_Data listing_:
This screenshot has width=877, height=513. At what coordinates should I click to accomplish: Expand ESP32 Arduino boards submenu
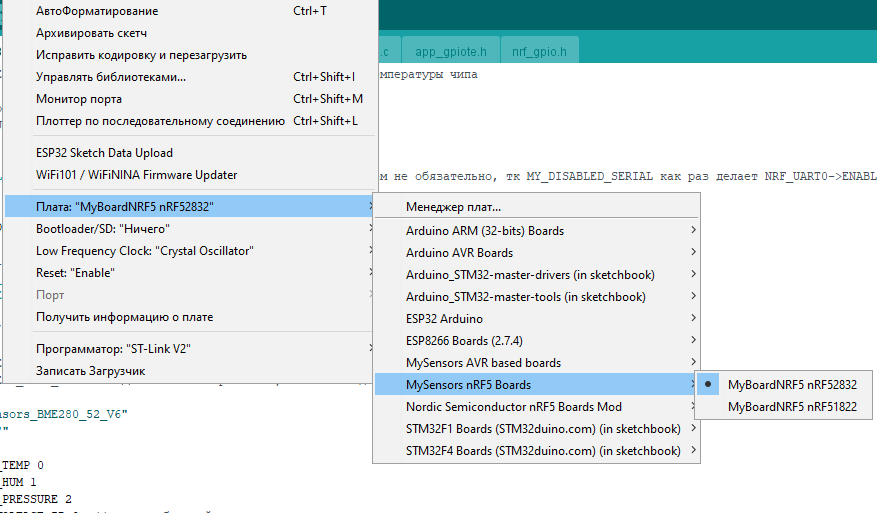(444, 319)
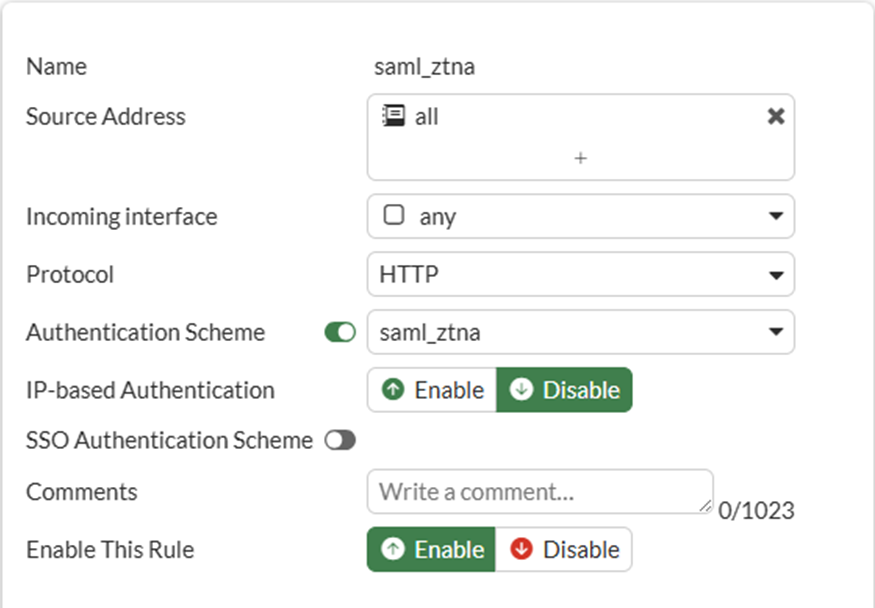
Task: Click the plus sign to add source address
Action: 580,158
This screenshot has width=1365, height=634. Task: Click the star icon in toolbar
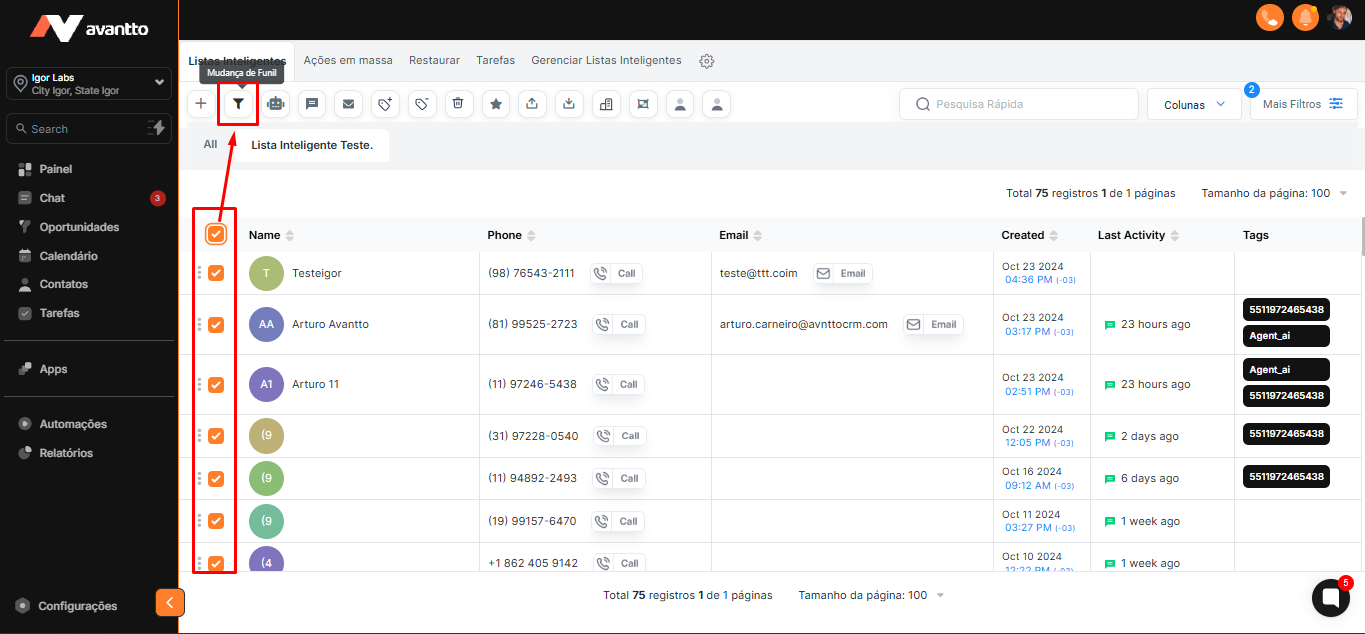point(495,104)
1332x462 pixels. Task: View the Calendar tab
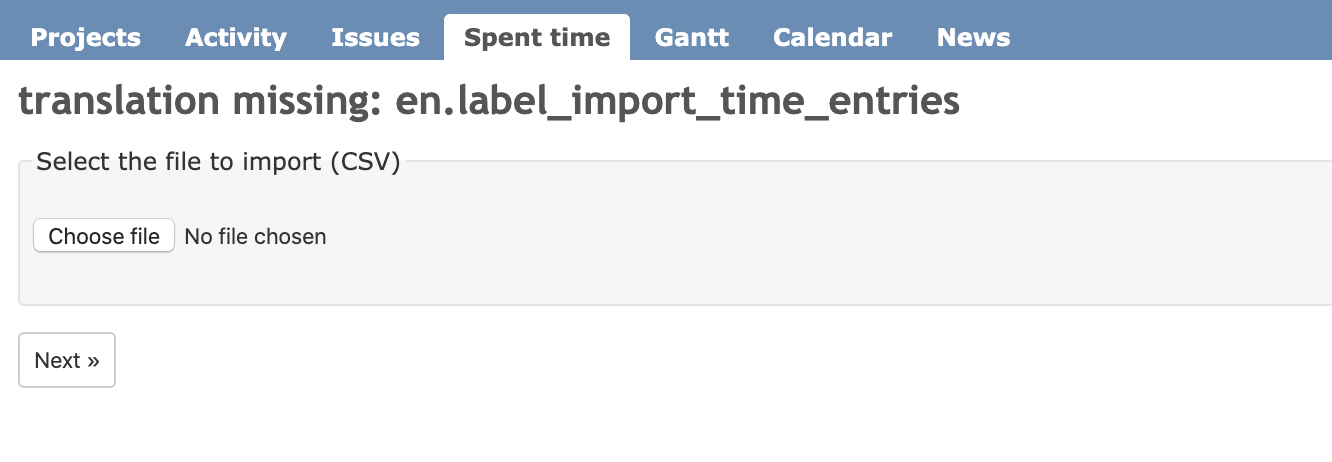coord(832,38)
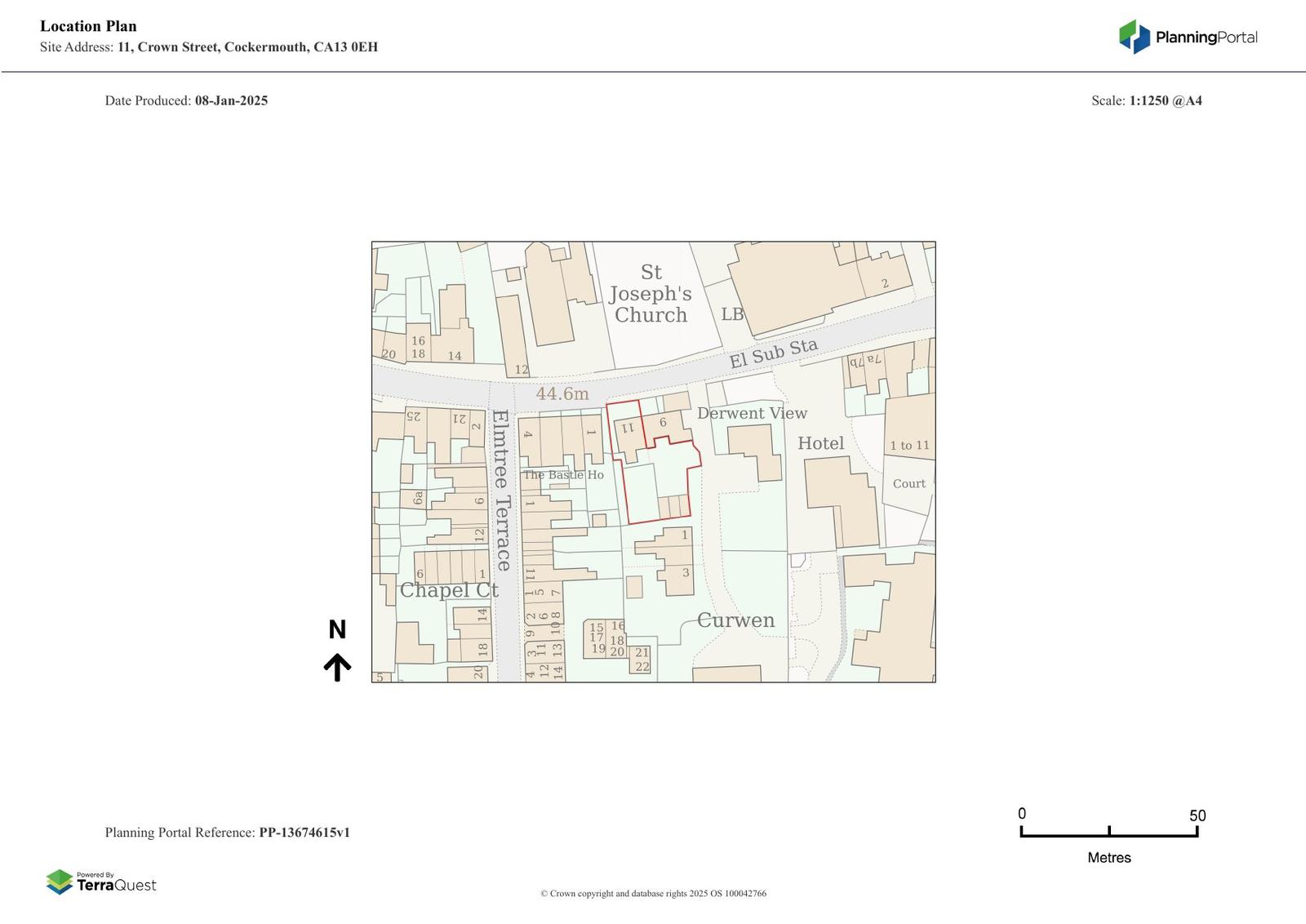Image resolution: width=1306 pixels, height=924 pixels.
Task: Click the PlanningPortal logo icon
Action: coord(1134,37)
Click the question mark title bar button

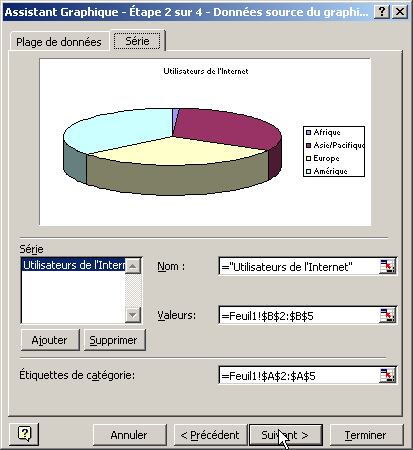pos(382,12)
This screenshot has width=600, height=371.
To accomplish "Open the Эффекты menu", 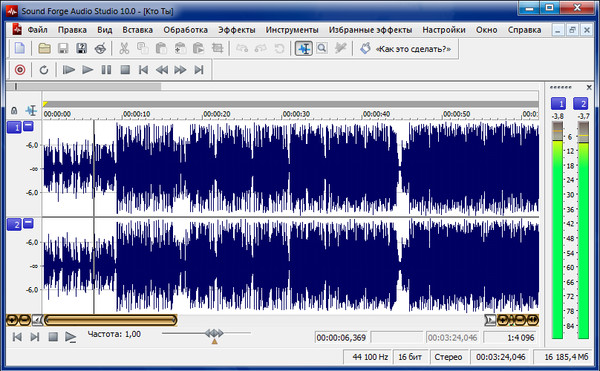I will [236, 30].
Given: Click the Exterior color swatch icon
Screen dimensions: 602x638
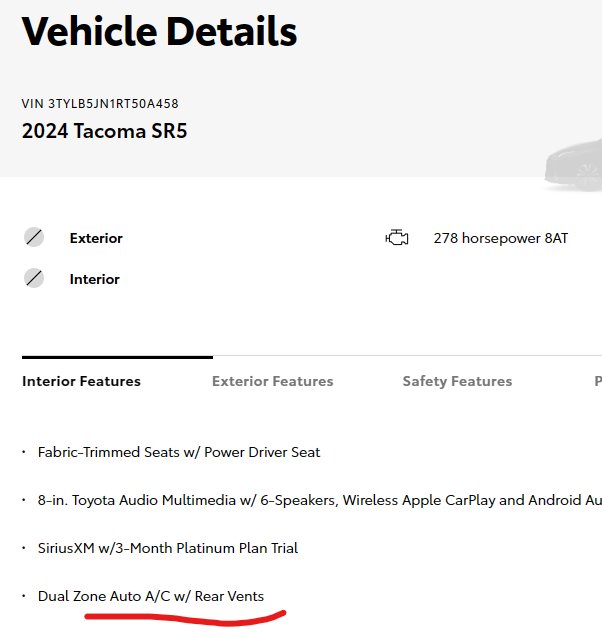Looking at the screenshot, I should click(34, 238).
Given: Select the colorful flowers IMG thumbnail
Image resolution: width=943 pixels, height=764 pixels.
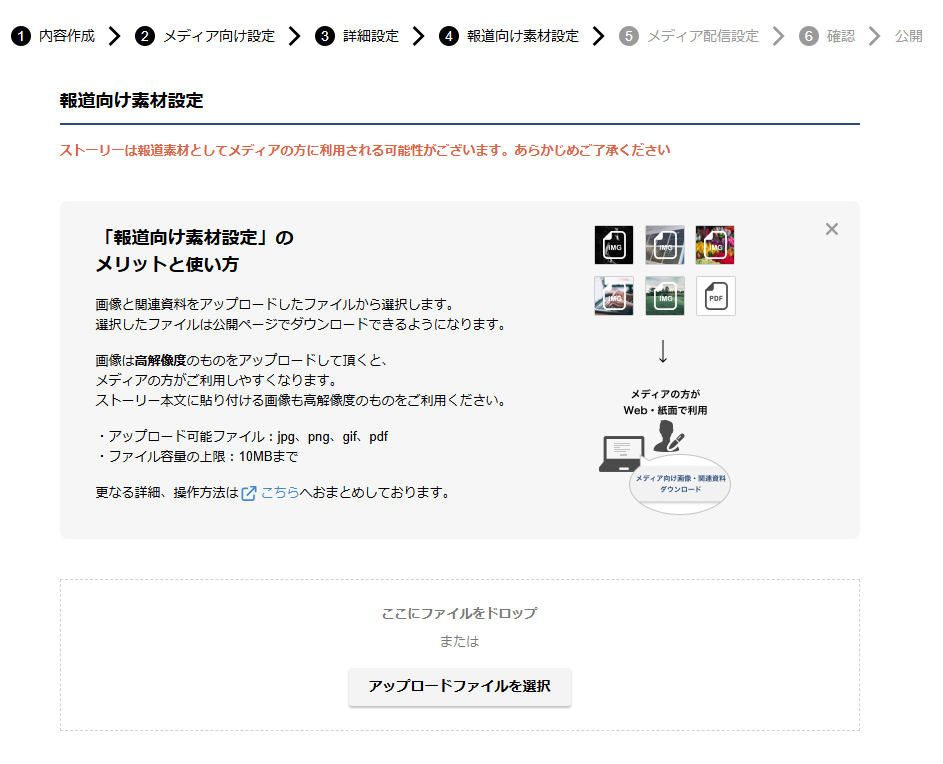Looking at the screenshot, I should [x=715, y=244].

_Aim of the task_:
Copy exactly the lines from the one containing "Image resolution: width=943" through the last line of the records above, including both, and omit every picture.

_Solution to the problem_:
Image resolution: width=943 pixels, height=764 pixels.
Looking at the screenshot, I should [x=715, y=244].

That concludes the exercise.